Tarefa breve:
Reescreva em forma de lista o parágrafo do texto sobre educação no Brasil iniciado por “Na prática isto significa”, preservando seus fatos principais.

Texto de origem:
A filosofia baseada na razão e a história comprovam que a prosperidade é resultado da liberdade individual. Colocar em prática a política liberal capitalista em um país viciado no poder do estado, no entanto, não é coisa simples.
A série “Consertando o Brasil” apresenta propostas sobre como partir do Brasil de hoje e chegar ao Brasil que todos dizem que gostariam de ver, a Introdução à série contém detalhes sobre a abordagem e o propósito destes artigos.
Educação
Escolhi iniciar esta série com uma proposta sobre educação por ser tão comum a idéia de que resolvendo este problema todos os outros, da pobreza à criminalidade, se extinguem automaticamente.
Por mais valiosa que seja para o indivíduo, não é verdade que a educação seja solução para os problemas do país. Como disse durante a campanha presidencial de 2006, em “Educação não é resposta”, não há passe de mágica que eduque todos os brasileiros, e não há como o governo educar os brasileiros sem agravar a verdadeira causa do nosso atraso: o desrespeito aos direitos individuais.
Como é a educação no Brasil de hoje
A educação básica no Brasil é universal, gratuita e obrigatória, como manda a “Declaração universal dos direitos da criança” da UNICEF, órgão da ONU.
Na prática isto significa que o governo brasileiro, em suas diversas esferas, opera escolas que provêem ensino básico e médio “gratuitamente”, ou seja, com recursos vindos de impostos, a quem queira. Adicionalmente, a lei obriga os pais a manterem seus filhos na escola.
O governo brasileiro também opera Faculdades e Universidades. No caso do ensino superior, o ensino provido pelo governo não é universal nem obrigatório. É oferecido um número limitado de vagas e não há lei que obrigue a formação superior.

Dados armazenados:

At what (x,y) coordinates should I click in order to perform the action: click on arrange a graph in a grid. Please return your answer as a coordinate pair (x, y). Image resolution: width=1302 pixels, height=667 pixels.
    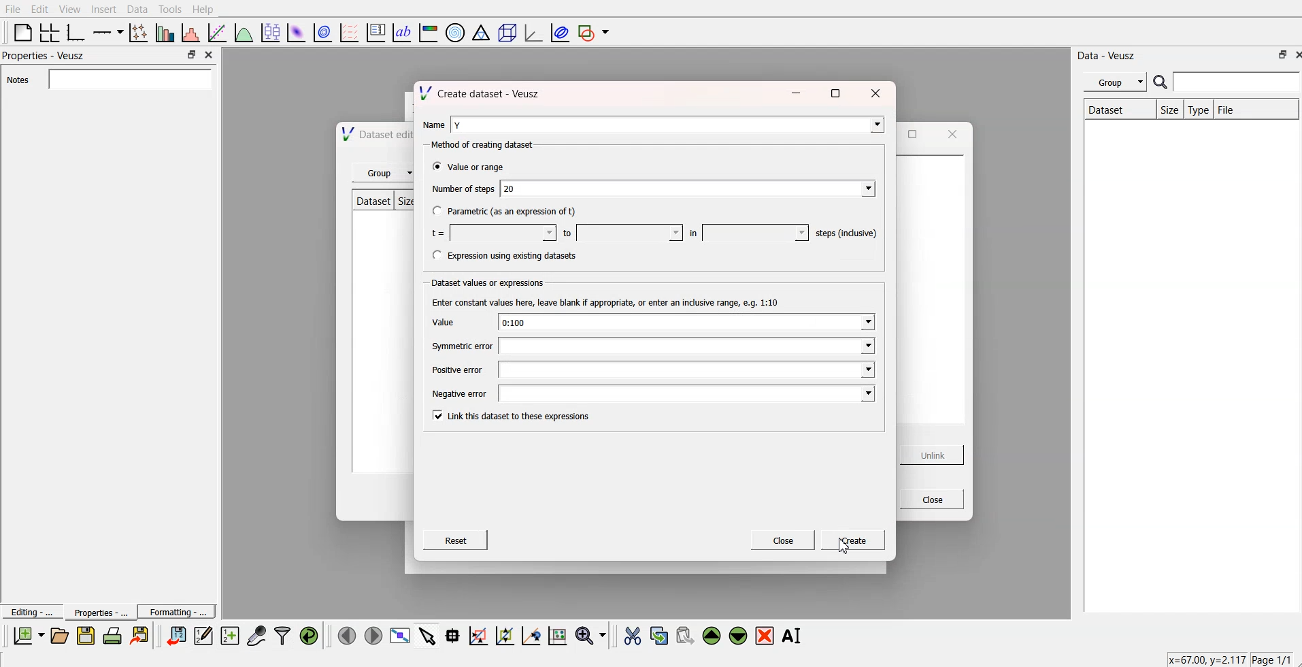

Resposta completa:
- O governo brasileiro, em suas diversas esferas, opera escolas de ensino básico e médio.
- Esse ensino é oferecido “gratuitamente” a quem queira, isto é, com recursos provenientes de impostos.
- A lei obriga os pais a manterem os filhos na escola.